INSTRUCTIONS TO FOLLOW | The expected response is a copy of every line in the entries below that includes the word "computer".

***

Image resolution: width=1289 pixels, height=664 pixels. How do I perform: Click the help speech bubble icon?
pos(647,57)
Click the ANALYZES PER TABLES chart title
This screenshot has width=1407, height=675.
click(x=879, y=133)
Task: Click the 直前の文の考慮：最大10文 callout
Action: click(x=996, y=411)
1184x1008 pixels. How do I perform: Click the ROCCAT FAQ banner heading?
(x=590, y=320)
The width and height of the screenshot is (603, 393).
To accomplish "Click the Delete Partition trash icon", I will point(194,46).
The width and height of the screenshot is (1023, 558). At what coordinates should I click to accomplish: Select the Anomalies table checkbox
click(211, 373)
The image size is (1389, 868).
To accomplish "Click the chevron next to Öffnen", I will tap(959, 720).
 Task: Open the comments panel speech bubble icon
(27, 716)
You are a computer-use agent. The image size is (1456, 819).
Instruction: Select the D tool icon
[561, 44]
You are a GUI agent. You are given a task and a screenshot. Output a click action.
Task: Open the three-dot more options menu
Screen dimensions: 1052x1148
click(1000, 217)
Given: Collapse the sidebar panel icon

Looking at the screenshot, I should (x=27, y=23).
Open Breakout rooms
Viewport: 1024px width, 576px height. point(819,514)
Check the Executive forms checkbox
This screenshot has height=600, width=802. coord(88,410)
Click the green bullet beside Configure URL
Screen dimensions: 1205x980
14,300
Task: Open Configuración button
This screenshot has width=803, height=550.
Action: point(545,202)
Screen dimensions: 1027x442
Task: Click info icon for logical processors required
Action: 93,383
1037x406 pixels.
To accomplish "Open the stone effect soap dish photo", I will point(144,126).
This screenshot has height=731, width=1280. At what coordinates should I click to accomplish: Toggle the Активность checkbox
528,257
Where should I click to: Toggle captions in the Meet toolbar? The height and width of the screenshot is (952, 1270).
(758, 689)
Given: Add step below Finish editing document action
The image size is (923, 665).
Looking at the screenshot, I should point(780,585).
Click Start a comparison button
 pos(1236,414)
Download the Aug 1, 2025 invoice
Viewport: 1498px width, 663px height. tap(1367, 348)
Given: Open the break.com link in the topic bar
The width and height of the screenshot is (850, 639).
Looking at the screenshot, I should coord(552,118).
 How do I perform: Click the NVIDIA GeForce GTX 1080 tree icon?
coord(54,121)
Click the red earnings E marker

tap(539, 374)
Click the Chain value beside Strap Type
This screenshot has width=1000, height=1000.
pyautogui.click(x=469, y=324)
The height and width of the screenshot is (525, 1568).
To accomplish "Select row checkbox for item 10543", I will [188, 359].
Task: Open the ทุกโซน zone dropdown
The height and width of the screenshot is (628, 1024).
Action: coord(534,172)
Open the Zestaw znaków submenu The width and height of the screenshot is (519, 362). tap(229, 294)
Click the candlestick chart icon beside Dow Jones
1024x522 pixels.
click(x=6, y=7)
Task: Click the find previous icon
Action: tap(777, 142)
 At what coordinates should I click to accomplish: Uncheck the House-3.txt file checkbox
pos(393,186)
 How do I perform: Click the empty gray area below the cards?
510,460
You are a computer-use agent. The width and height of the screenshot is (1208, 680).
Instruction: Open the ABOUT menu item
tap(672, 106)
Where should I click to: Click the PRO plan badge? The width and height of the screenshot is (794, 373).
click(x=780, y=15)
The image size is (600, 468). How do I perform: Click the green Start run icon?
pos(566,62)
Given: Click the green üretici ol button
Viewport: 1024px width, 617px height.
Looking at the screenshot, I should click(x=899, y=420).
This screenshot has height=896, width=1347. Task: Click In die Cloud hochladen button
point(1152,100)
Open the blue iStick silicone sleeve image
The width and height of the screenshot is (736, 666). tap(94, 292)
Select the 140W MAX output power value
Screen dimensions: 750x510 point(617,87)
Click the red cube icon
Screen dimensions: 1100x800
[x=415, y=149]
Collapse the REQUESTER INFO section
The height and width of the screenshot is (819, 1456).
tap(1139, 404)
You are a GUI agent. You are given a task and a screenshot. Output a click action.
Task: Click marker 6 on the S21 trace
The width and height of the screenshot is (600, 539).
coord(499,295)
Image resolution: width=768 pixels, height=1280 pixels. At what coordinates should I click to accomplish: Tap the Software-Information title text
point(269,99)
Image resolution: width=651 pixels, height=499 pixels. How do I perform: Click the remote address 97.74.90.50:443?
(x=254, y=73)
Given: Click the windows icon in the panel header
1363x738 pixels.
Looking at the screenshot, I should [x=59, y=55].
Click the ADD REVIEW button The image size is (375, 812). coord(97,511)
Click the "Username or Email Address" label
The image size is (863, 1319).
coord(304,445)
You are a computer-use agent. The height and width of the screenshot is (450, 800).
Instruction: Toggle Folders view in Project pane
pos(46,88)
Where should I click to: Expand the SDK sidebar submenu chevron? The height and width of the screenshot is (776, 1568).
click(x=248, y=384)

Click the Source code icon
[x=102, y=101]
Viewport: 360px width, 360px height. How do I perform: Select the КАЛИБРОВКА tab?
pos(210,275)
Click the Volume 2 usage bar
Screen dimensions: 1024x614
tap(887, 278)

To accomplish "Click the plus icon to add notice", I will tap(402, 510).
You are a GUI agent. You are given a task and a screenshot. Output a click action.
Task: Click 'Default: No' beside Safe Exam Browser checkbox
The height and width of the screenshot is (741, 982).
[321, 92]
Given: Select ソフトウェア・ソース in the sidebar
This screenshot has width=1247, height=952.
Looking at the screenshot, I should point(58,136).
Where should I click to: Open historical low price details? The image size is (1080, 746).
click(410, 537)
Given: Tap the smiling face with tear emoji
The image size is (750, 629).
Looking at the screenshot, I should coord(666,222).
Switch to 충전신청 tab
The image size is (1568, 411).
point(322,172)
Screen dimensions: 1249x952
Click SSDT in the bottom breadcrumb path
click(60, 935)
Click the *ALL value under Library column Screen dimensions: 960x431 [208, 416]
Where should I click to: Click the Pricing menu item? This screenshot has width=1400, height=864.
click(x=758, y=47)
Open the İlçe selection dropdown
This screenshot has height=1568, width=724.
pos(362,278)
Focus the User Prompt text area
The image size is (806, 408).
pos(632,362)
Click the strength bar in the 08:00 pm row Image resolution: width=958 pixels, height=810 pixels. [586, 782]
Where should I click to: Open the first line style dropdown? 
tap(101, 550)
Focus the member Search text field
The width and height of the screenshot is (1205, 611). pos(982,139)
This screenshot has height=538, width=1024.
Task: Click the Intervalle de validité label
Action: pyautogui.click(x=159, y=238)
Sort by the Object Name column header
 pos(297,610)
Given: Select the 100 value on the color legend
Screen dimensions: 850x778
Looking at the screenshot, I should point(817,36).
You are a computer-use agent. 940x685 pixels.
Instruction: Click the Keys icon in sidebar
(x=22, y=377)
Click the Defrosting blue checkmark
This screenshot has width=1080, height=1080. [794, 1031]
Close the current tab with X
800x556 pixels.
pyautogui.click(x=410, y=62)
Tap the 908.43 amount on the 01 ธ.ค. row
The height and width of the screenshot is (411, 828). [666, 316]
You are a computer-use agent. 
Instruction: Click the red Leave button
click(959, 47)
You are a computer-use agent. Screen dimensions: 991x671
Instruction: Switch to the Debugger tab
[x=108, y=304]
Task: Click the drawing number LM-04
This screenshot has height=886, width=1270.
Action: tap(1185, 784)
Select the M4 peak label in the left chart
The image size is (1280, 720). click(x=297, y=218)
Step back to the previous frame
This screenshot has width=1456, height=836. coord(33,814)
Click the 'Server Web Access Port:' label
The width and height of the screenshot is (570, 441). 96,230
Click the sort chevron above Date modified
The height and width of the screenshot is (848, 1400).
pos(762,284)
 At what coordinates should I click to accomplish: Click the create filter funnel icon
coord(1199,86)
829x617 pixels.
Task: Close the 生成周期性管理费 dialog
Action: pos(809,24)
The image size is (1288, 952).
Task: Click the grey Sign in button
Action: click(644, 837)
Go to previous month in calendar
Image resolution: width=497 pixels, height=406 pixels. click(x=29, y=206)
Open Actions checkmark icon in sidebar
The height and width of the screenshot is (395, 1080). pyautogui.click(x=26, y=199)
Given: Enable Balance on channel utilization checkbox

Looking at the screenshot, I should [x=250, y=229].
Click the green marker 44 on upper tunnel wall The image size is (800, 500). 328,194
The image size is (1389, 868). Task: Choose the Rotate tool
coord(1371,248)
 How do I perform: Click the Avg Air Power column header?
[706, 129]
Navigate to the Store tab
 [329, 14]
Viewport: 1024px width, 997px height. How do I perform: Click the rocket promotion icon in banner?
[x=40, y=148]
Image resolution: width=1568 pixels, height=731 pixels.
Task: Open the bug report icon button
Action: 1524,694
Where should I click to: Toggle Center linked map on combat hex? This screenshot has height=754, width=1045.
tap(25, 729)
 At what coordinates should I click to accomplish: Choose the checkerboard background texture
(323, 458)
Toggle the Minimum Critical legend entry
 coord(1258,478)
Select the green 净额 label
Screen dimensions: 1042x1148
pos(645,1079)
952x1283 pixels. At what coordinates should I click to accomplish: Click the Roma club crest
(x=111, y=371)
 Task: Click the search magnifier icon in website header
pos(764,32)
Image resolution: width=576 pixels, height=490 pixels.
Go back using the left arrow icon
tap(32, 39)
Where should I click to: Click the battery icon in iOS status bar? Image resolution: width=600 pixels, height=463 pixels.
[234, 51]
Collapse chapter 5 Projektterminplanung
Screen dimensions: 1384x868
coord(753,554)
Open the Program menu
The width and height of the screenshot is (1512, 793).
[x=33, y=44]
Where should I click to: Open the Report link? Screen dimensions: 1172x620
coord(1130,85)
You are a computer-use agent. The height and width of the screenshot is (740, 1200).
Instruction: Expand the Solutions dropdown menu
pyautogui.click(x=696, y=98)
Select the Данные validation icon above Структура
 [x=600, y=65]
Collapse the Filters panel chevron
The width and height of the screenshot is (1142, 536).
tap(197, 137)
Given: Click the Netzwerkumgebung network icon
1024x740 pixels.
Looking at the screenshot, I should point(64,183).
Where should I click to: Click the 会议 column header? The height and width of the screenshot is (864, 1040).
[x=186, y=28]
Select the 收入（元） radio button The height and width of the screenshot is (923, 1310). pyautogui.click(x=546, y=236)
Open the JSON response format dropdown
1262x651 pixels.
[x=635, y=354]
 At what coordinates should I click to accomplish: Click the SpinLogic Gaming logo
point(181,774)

***

WRITTEN ANSWER |
You are a computer-use agent. The image size is (1456, 819).
You are a computer-use agent. The width and height of the screenshot is (1208, 680).
You are a computer-use agent. The height and width of the screenshot is (450, 800).
You are a computer-use agent. 940x685 pixels.
You are a computer-use agent. 
You are a computer-use agent. Screen dimensions: 991x671
You are a computer-use agent. The height and width of the screenshot is (740, 1200).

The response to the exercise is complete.